**What is expected:**
Find the string "agent" in the data, then copy every line where it is found.

**Supplied records:**
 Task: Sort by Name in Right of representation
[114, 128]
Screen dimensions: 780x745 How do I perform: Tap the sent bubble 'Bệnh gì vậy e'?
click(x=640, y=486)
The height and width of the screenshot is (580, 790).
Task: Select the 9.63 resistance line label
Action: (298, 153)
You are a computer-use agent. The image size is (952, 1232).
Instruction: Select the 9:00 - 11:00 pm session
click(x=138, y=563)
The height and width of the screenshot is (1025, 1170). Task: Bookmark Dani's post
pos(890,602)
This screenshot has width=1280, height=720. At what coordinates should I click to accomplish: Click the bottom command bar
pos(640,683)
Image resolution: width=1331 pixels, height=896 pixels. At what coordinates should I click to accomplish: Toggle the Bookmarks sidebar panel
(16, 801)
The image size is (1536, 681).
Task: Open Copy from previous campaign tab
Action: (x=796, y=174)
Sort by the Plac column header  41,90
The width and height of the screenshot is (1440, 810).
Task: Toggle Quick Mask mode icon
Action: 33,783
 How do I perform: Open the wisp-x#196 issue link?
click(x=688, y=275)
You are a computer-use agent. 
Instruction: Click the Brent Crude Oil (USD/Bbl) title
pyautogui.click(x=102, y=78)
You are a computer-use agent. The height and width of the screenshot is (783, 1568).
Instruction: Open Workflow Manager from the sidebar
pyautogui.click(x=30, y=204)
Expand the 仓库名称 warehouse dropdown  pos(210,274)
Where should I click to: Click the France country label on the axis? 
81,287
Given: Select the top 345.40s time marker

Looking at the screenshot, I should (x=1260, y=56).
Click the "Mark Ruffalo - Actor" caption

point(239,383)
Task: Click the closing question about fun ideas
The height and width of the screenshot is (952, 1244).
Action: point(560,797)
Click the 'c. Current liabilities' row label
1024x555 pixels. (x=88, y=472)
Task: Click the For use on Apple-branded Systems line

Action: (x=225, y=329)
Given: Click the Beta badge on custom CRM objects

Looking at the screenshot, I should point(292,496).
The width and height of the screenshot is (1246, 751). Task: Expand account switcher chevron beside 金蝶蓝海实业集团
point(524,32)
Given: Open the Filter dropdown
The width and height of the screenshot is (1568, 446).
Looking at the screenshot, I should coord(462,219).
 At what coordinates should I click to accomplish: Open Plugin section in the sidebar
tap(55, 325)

**Result:**
You are a computer-use agent. The image size is (952, 1232).
You are a computer-use agent. 
You are a computer-use agent. The height and width of the screenshot is (783, 1568).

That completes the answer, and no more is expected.